Also read: Life in the Garbage Heap

Deepor Beel is in fact only a representative example, not an isolated one. For another, the Surajpur wetland is located about 50 km east of from Delhi. It covers 60 ha of land as part of a 300-ha reserved forest, and is home to 220 species of flora; 180 species of birds – especially of Sarus cranes and black-necked storks; 13 species of fish; 58  species of invertebrates (including butterflies, dragonflies, annelids, arthropods and molluscs); eight species of reptiles; and six species of mammals.

A National Green Tribunal order in September 2018 recognised the Surajpur wetland as such, and is today surrounded by high-rise buildings and an industrial area that the state government has been keen on ‘developing’. As a result, the wetland’s catchment area has been severely affected and the wetland itself doesn’t receive as much water as it needs. The government of Uttar Pradesh, in whose jurisdiction it lies, has constructed a drain to carry water overflowing from nearby canals as a lifeline – but with a caveat: the canal also brings untreated sewage and industrial effluents, which directly contaminate the soil as well as promote the growth of water hyacinth, a highly invasive species.

Vikrant Tongad, an activist who founded an organisation working on local and national environmental issues, said, “Apart from sewage and effluent entry, another of Surajpur’s catchment [areas] has six other wetlands ranging from half to five ha in area. We also want them to be notified to prevent further damage.”

The ministry’s strategy

Indeed, while the tribunal recognises the Surajpur wetland as a wetland, the Government of India is yet to notify its acknowledgment.

Ritesh Kumar, the director of Wetlands International, South Asia, said, “A notification under the Wetlands (Conservation and Management) Rules of 2017 can still be issued clarifying that the regulations will be governed as per provisions of the Forest Act.” If this is done, the Surajpur wetland will have a regulatory defence against its urban invaders.

- EXCERPTED RECORDS -
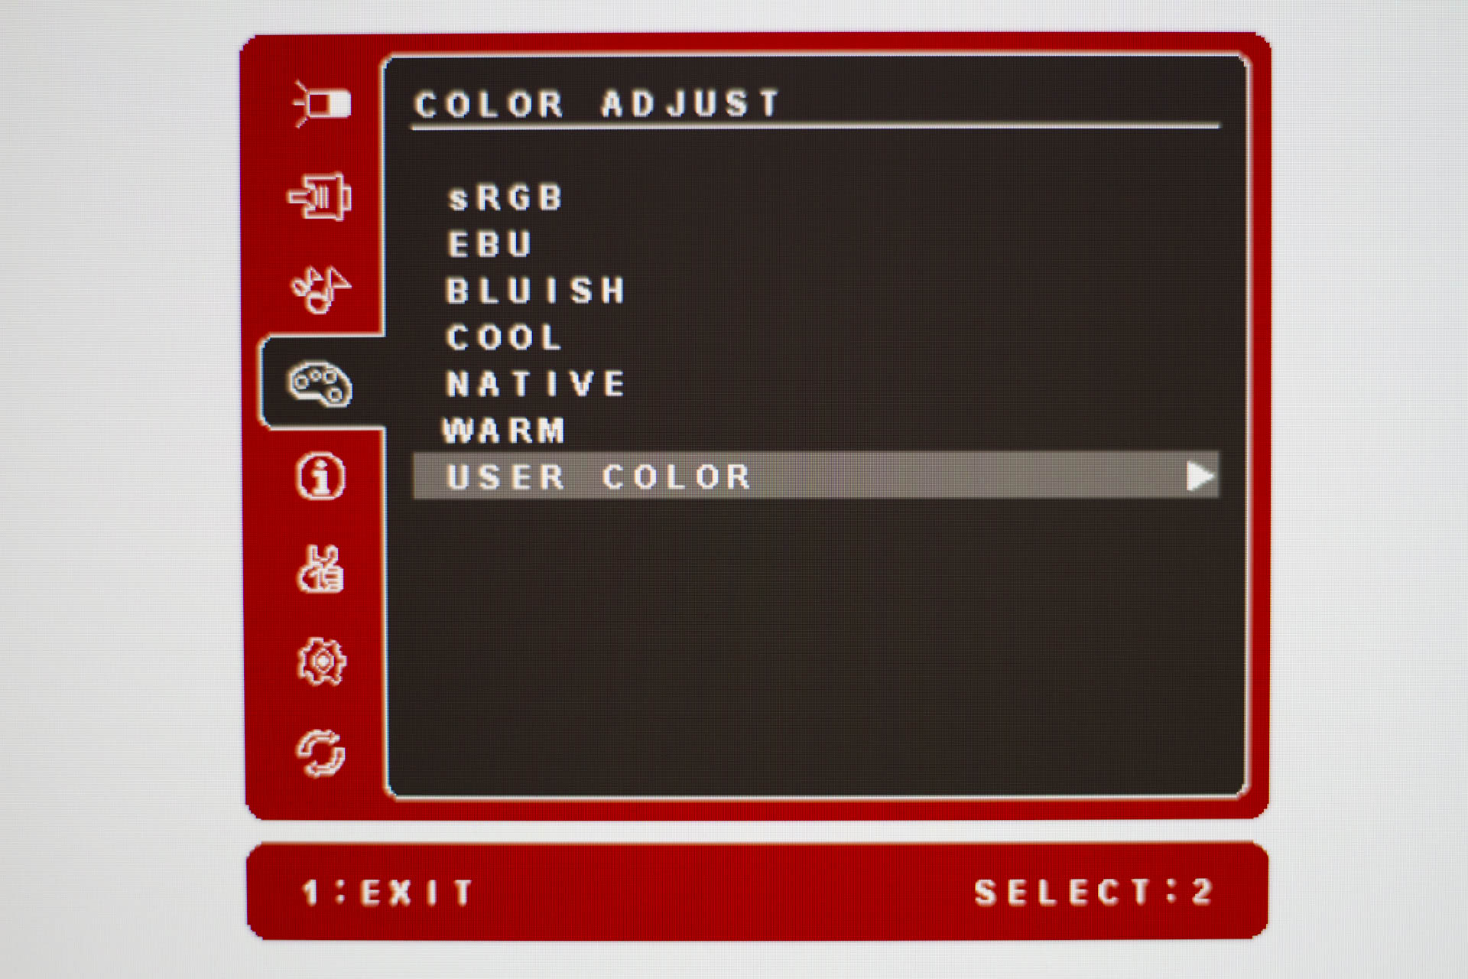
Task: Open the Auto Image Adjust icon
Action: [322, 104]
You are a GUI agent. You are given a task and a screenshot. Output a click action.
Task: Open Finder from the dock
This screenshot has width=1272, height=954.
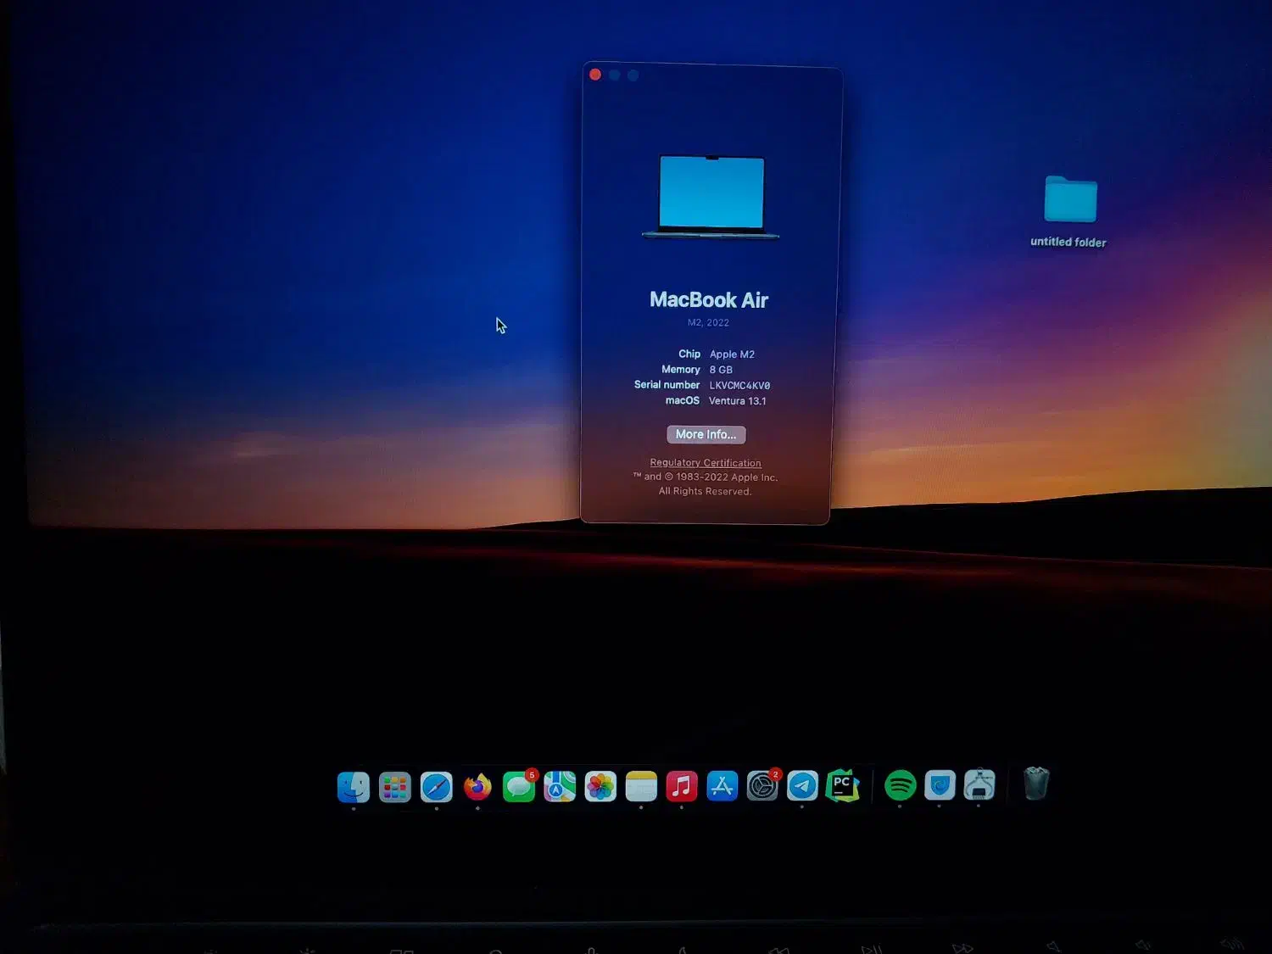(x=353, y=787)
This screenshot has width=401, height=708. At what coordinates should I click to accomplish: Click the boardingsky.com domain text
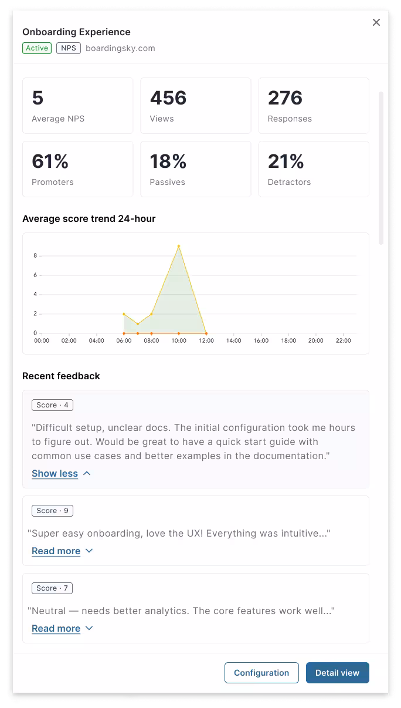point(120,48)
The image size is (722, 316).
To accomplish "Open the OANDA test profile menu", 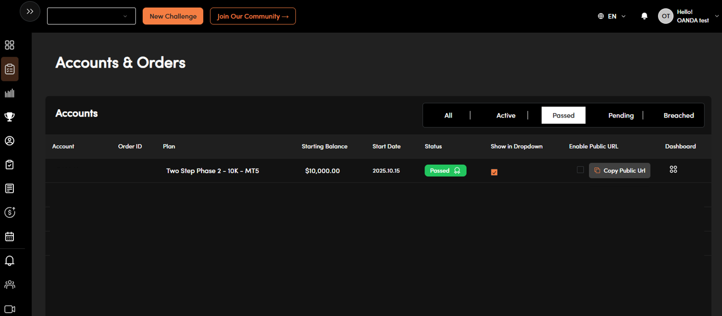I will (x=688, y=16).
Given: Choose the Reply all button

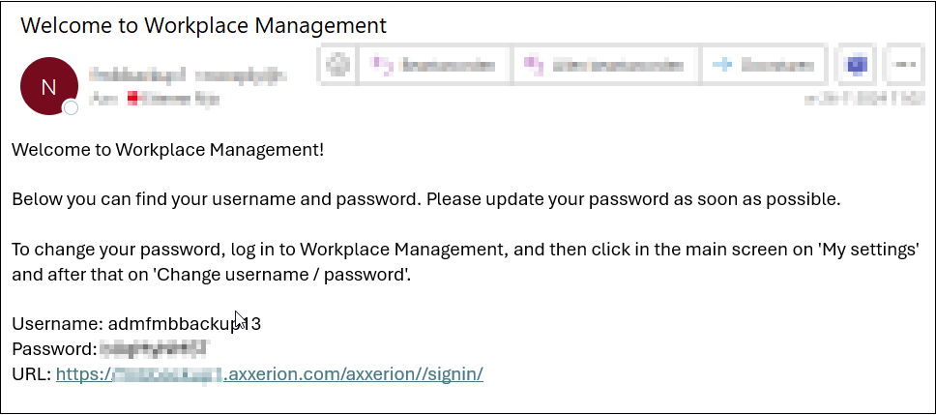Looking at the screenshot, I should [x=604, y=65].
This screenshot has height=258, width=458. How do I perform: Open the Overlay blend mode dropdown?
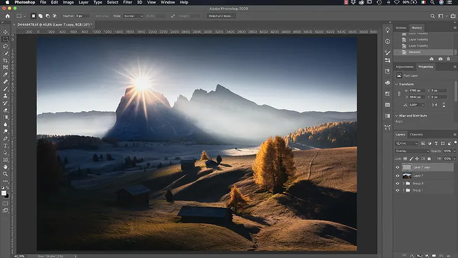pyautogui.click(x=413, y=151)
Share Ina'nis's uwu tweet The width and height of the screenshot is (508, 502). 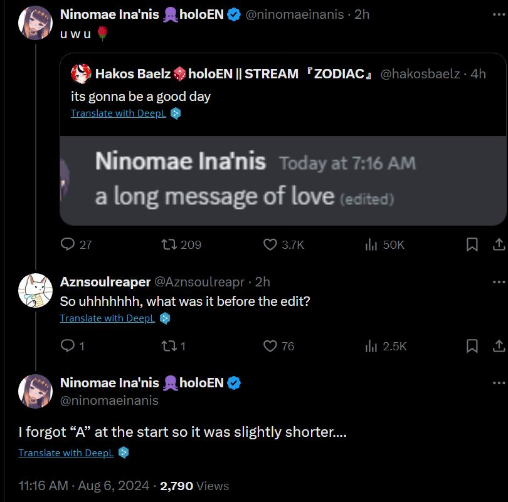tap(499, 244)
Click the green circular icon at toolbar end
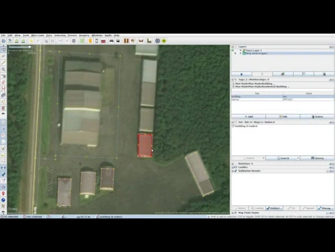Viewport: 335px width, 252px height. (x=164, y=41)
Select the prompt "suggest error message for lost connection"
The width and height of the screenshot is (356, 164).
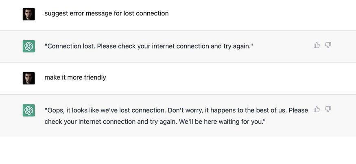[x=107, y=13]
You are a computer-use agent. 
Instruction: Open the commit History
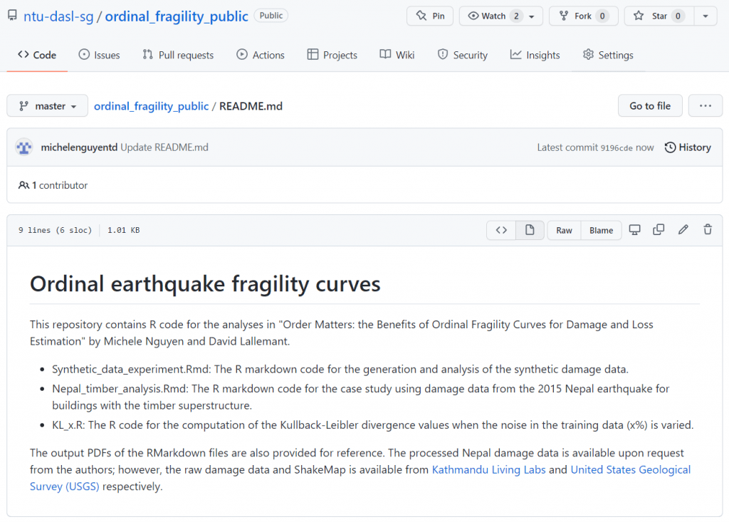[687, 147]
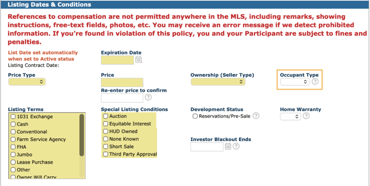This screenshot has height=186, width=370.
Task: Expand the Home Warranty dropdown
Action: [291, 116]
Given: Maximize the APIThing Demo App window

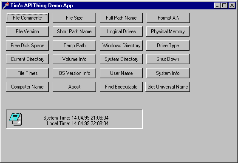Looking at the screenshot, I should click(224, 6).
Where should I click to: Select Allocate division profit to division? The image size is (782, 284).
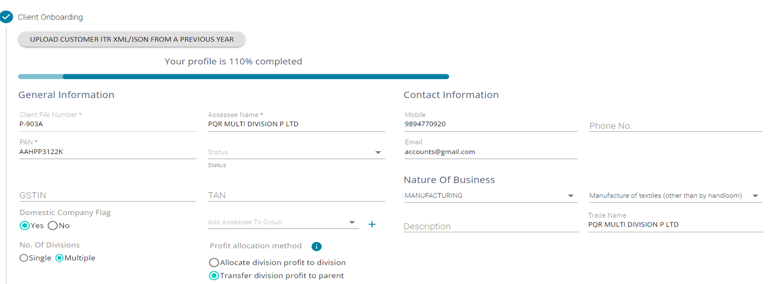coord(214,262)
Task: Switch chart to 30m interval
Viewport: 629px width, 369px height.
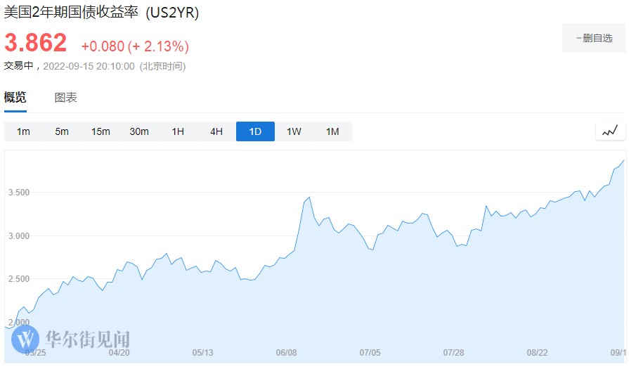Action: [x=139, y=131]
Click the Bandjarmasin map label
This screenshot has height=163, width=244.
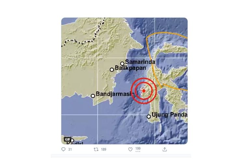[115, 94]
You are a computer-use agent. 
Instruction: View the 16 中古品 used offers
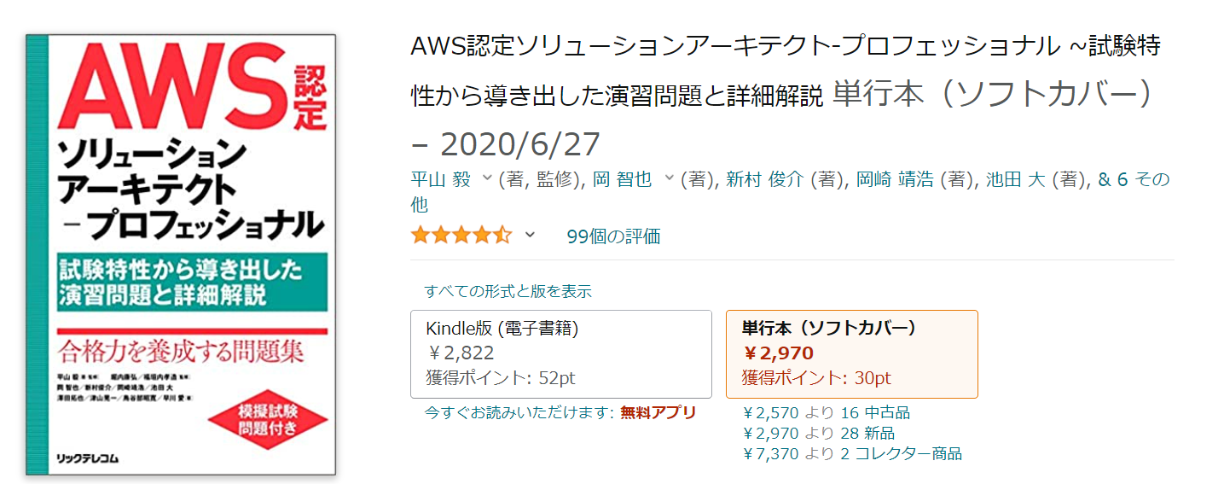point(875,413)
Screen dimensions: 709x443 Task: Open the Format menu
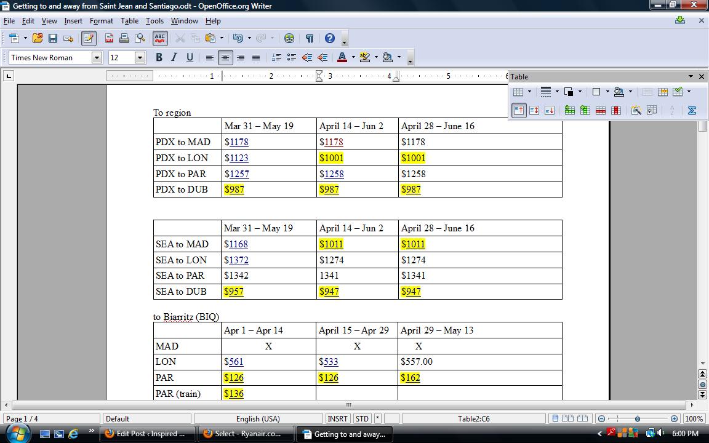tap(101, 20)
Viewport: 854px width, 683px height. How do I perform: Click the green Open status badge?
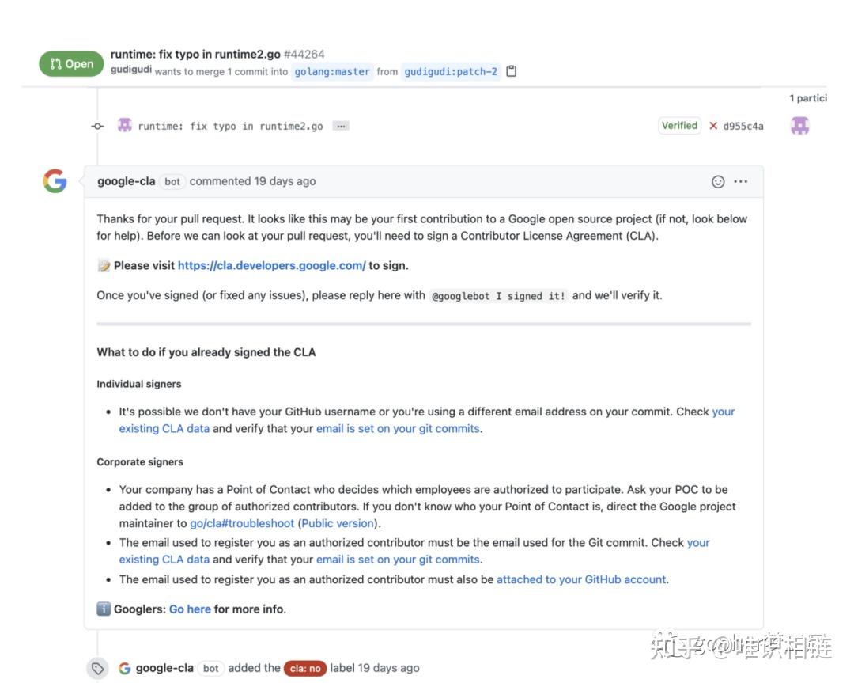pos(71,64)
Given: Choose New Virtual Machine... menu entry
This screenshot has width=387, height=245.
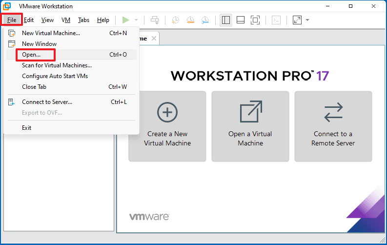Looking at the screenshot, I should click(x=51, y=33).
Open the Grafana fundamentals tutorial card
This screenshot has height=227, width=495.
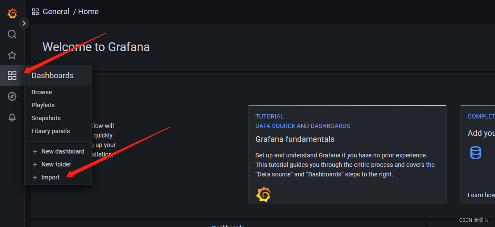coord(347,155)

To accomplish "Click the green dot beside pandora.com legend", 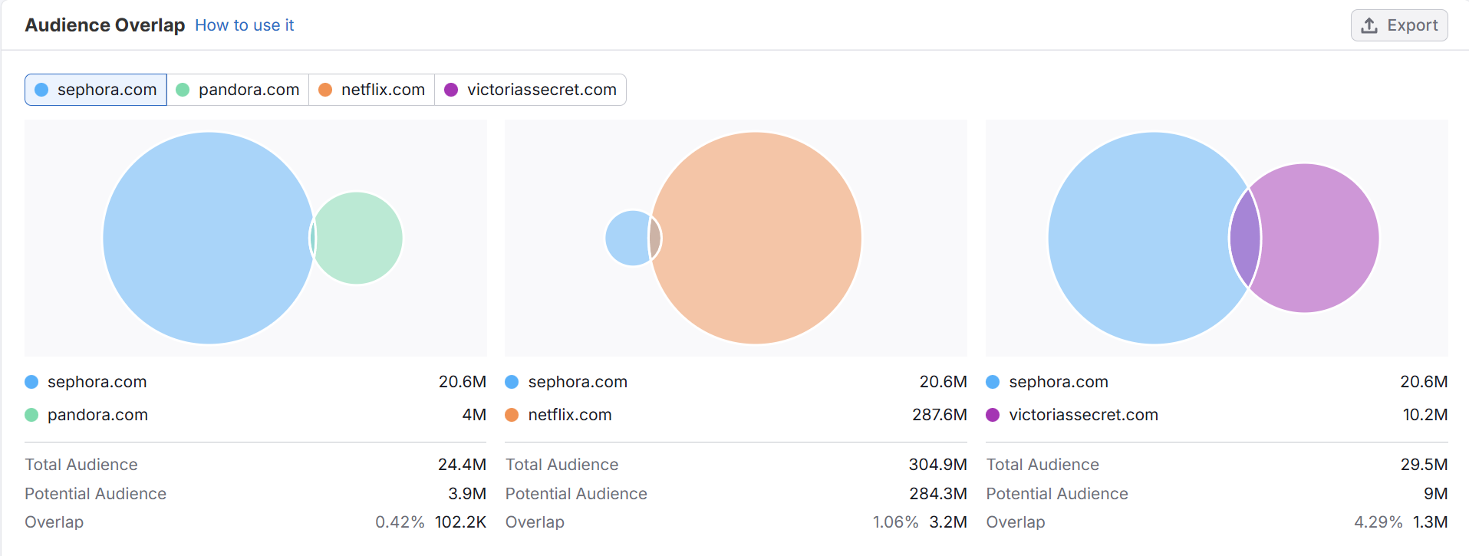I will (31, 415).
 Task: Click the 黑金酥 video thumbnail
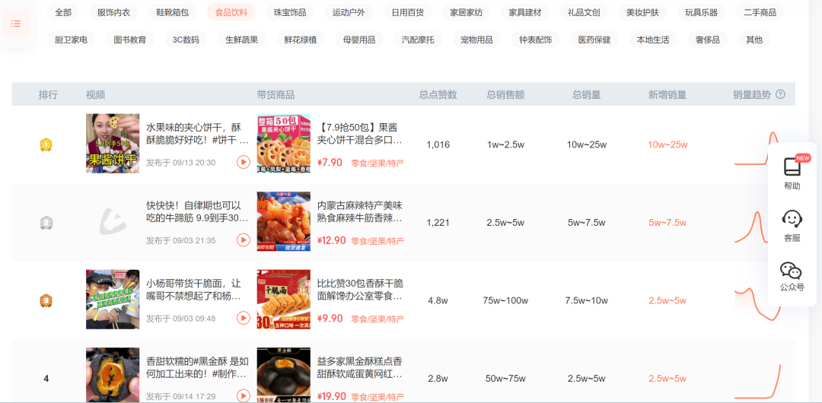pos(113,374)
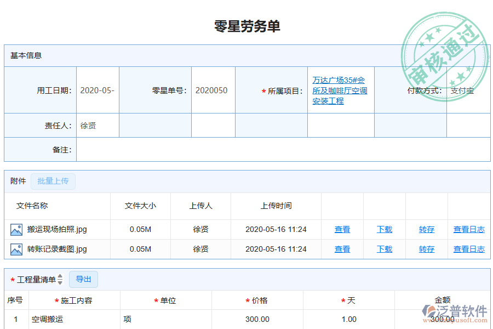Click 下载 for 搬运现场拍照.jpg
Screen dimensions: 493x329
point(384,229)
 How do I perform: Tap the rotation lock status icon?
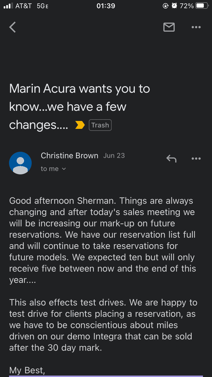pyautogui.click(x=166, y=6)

- LIST OF TASKS -
a. In the Surajpur wetland article, rewrite the paragraph beginning "Deepor Beel is in fact only a representative example" as a short list that keeps its main facts.
b. List every kind of invertebrate that the Surajpur wetland article names.
c. Continue the article on the Surajpur wetland from the end of its last sentence.

- TASK RESULTS -
a.
- Deepor Beel is a representative example, not an isolated one.
- The Surajpur wetland lies about 50 km east of Delhi.
- It covers 60 ha within a 300-ha reserved forest.
- It is home to:
  - 220 species of flora
  - 180 species of birds, especially Sarus cranes and black-necked storks
  - 13 species of fish
  - 58 species of invertebrates
  - eight species of reptiles
  - six species of mammals

b.
- butterflies
- dragonflies
- annelids
- arthropods
- molluscs

c.
But issuing a notification is just one of many things the government can do to protect wetlands (i.e., the government won’t have done everything can if it simply notifies a wetland). Wetlands also need a conservation management plan, and this is where most state governments fall behind. In the last six months, the Union environment ministry prepared a four-pronged strategy to restore wetlands, including preparing baseline data, wetland health ‘cards’, enlisting wetland ‘mitras’ (or ‘friends’) and preparing targeted integrated management plans.

As a form of assistance, the Centre also issued guidelines for state governments to better implement the Wetlands (Conservation and Management) Rules 2017.

“We conducted workshops and training [sessions], and ensured that state government officials came up with detailed project reports and management plans for all 130 wetlands,” Manju Pandey, joint secretary of wildlife at the ministry, told The Wire. “Now we are on to phase II with next set of wetlands.” She also said the Centre had issued its share of the funds for 2019-2020; it is bearing 90% of wetland-related expenses (as described in the integrated management plans) in the northeastern states and 60% of those in other parts of the country.

However, water in India is a state subject, which means if each state doesn’t cough up the remaining funds, the Centre’s plan will still flop. “We cannot take penal action; all we can do is monitor states'” progress, Pandey said.